Eni sorprende con 4,6 miliardi di utili

L'Eni non teme più la volatilità del petrolio. E con risultati 2018 sopra le attese (i migliori degli ultimi 12 anni) si avvia alla presentazione del nuovo piano industriale 2019-2022 avendo centrato un obiettivo fondamentale: svincolare il più possibile la sua crescita finanziaria dai prezzi del greggio, grazie alla diversificazione geografica e di business. Un'impresa per una major del calibro di Eni, storicamente legata a doppio filo al business petrolifero. E che permetterà all'ad Claudio Descalzi di predisporre un piano ambizioso per accelerare lo sviluppo in aree strategiche come Arabia e Africa e l'impegno in business collaterali: dalle rinnovabili (con impianti propri) alla raffinazione.

Quanto all'anno appena concluso, l'utile netto è balzato a 4,22 miliardi (+25%), con l'utile netto adjusted che ha raggiunto 4,6 miliardi (+93%). Nel quarto trimestre, le stesse voci si sono attestate a 500 milioni e 1,46 miliardi. «I dati - ha sottolineato Descalzi - sono superiori al puro e semplice andamento del prezzo del Brent. Nel 2018 l'Eni ha raddoppiato il risultato operativo e il risultato netto in presenza di un prezzo Brent cresciuto solo del 25% rispetto al 2017», ha rimarcato l'ad assicurando che «il portafoglio complessivo è ancor meglio bilanciato e resistente alle ciclicità future». D'altra parte, tutto il settore ha dovuto fare i conti con un petrolio che in due anni (2014-2016) è passato da 100 a 30 dollari, imponendo un cambio di strategia: per Eni più diversificazione e esplorazione.

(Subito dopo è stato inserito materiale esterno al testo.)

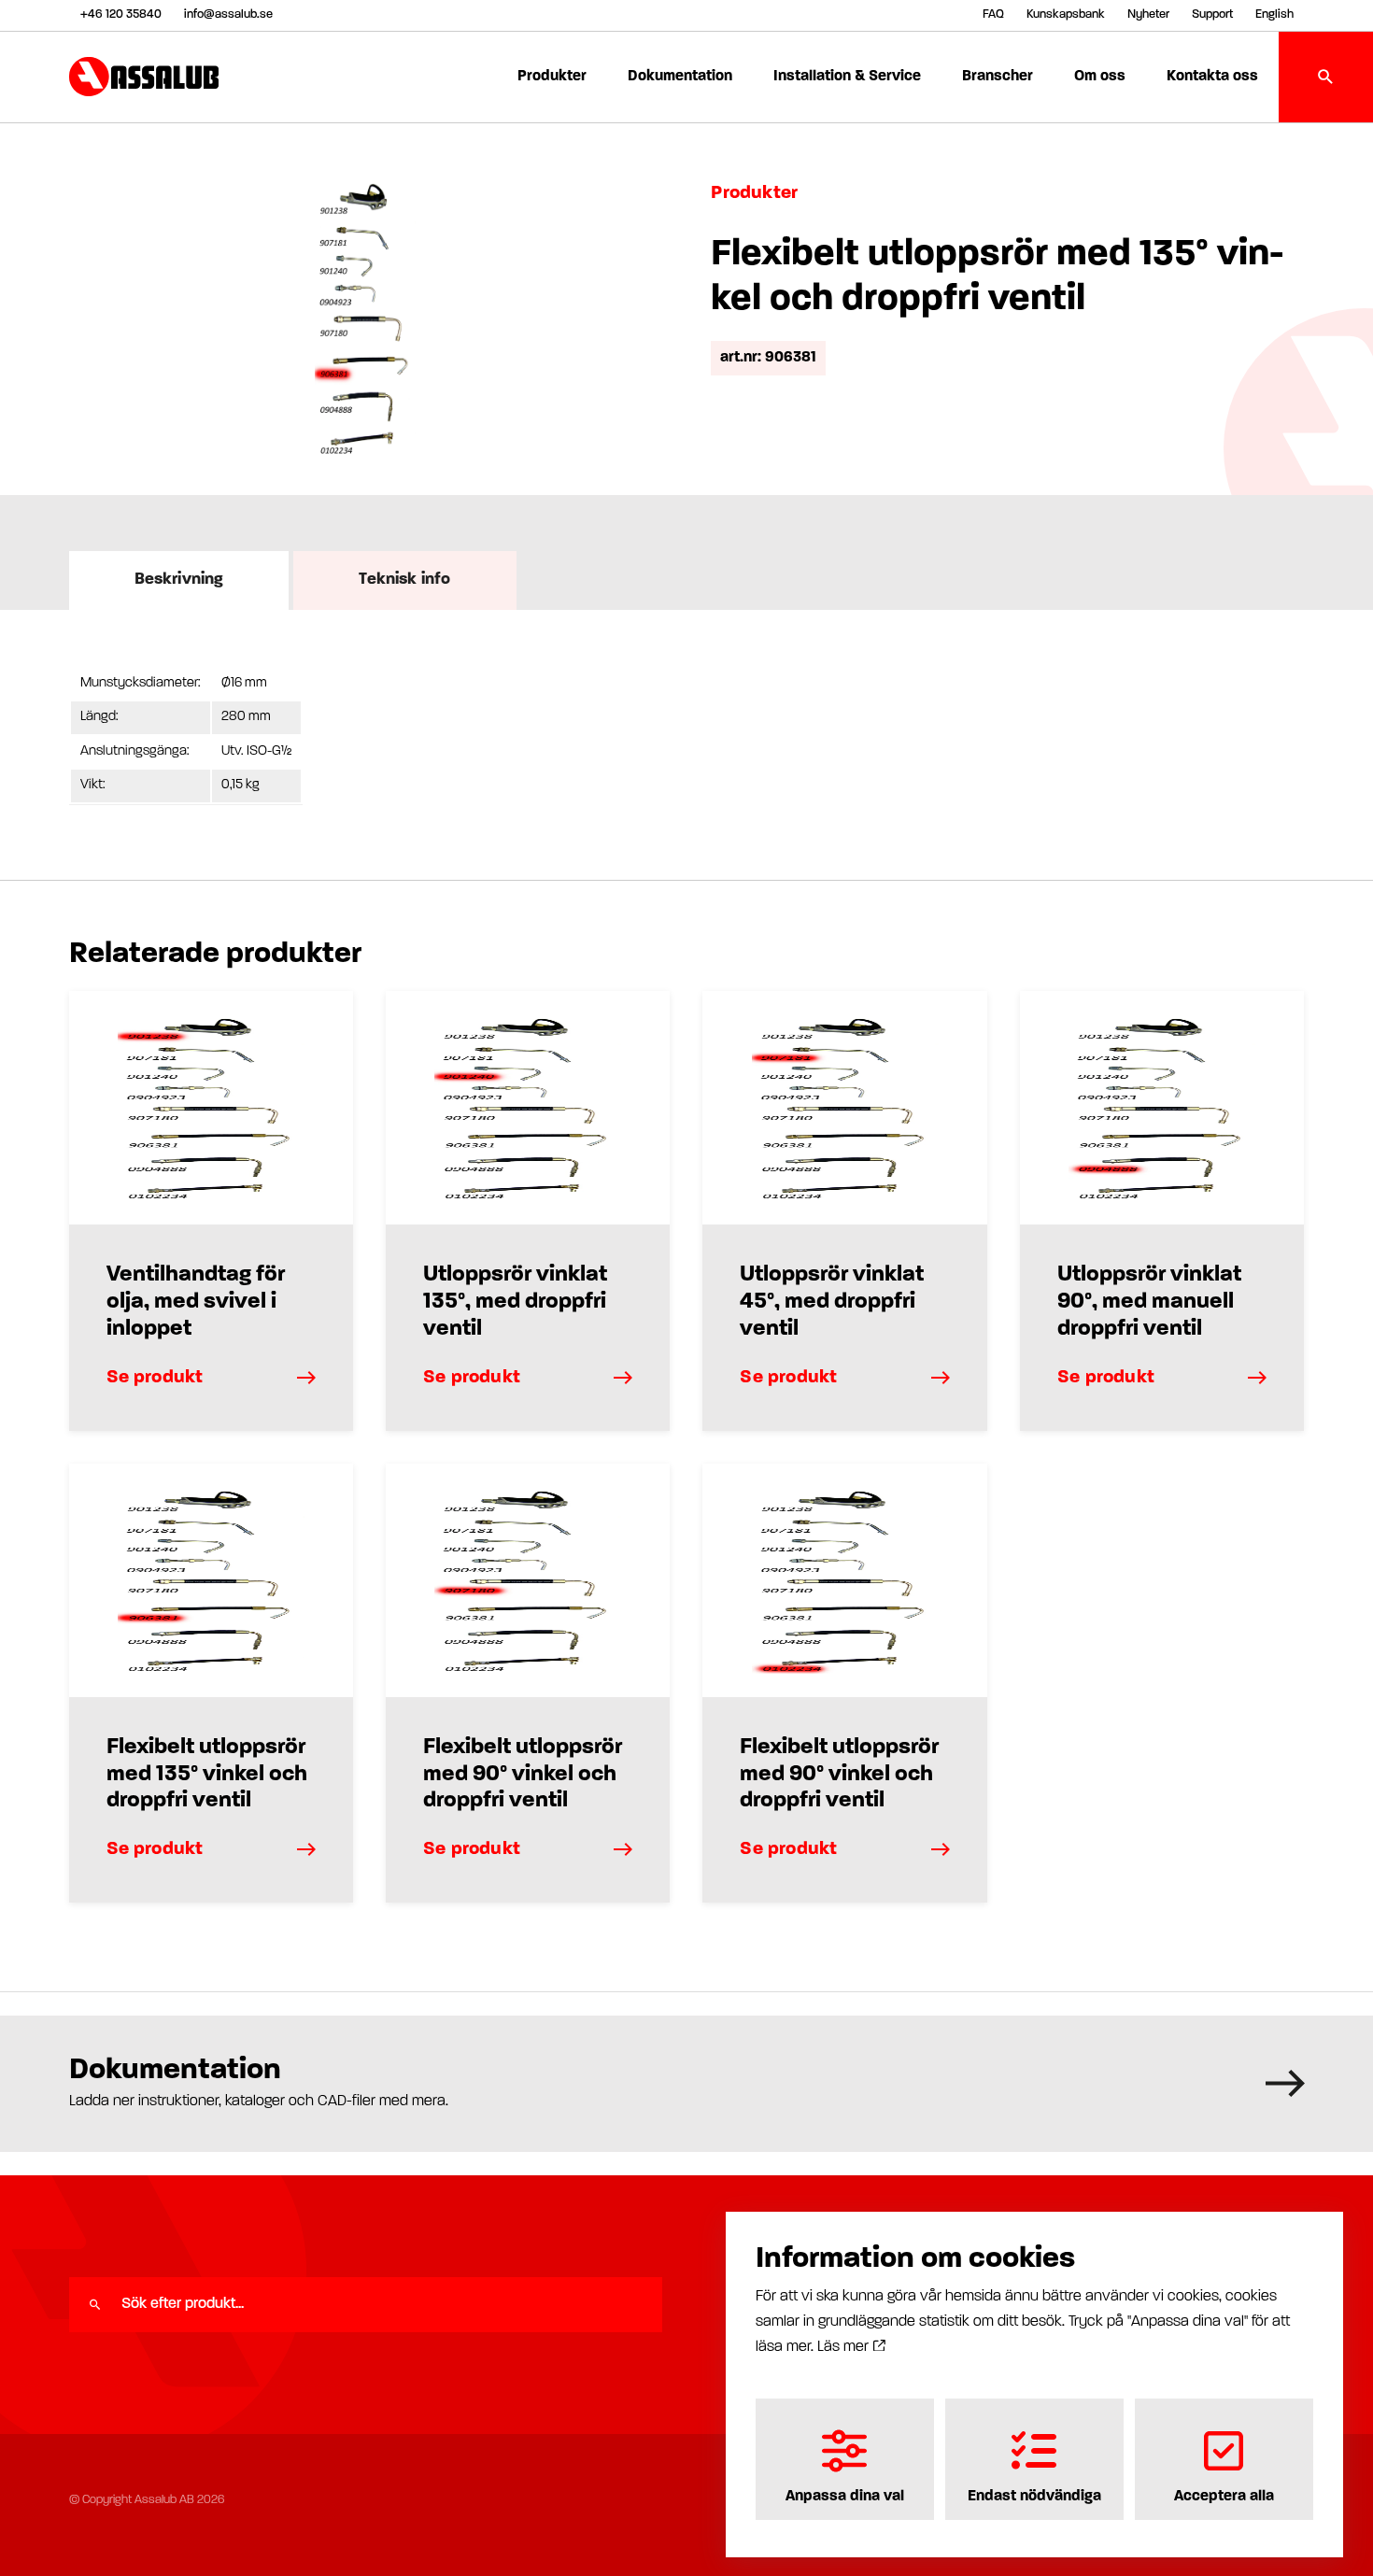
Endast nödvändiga (1034, 2496)
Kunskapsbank (1065, 14)
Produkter (552, 76)
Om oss (1099, 76)
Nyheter (1148, 14)
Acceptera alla (1224, 2496)
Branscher (997, 76)
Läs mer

Tornando al 2018, a fare la parte del leone è stata la divisione esplorazione e produzione che ha contribuito per 10,8 miliardi all'utile operativo consolidato di 11,2 miliardi (+94%). Il gruppo, certo, ha tratto beneficio anche dall'incremento del prezzo del petrolio (+31%), ma la crescita è andata ben oltre. A spingere i conti è stato poi l'aumento della produzione di idrocarburi: raggiunto il record di 1,85 milioni di barili al giorno (+2,5%). Per Descalzi si tratta della «produzione giornaliera più alta di sempre», e questo nonostante il leggero rallentamento del quarto trimestre (-1%). A trainare il settore: i progetti in Egitto, Indonesia, Angola, Congo e Ghana e le maggiori produzioni di Kashagan, Goliat, Val d'Agri, e l'ingresso in Abu Dhabi. A fronte di investimenti netti per 7,94 miliardi, l'indebitamento è sceso di 2,63 miliardi a 8,29 miliardi.

Agli azionisti, il cda ha riservato un dividendo di 0,83 euro per azione di cui 0,42 già pagati come acconto a settembre 2018. Il dividendo a saldo sarà messo in pagamento il 22 maggio 2019. Ed è proprio la remunerazione a suscitare le maggiori attese da parte degli analisti, proiettati già al piano del 15 marzo, con il mercato che comunque premia il titolo con un rialzo di oltre il 2%. «Crediamo spiega Banca Imi - che la società possa optare per una politica di dividendi più generosa, insieme o in alternativa a un buy back». Al centro della strategia Eni ci sarà la crescita organica attraverso le esplorazioni: «In Medio Oriente non abbiamo finito, ma appena iniziato» ha detto l'ad rispondendo agli analisti sulla futura geografia del gruppo che vede nel Golfo un nuovo importante mercato, così come in Alaska.

Il piano svelerà poi le prospettive 2019, comprese quelle a rischio del Venezuela, dove Eni vanta crediti per 700 milioni di dollari e ha svalutato per 470 milioni le riserve.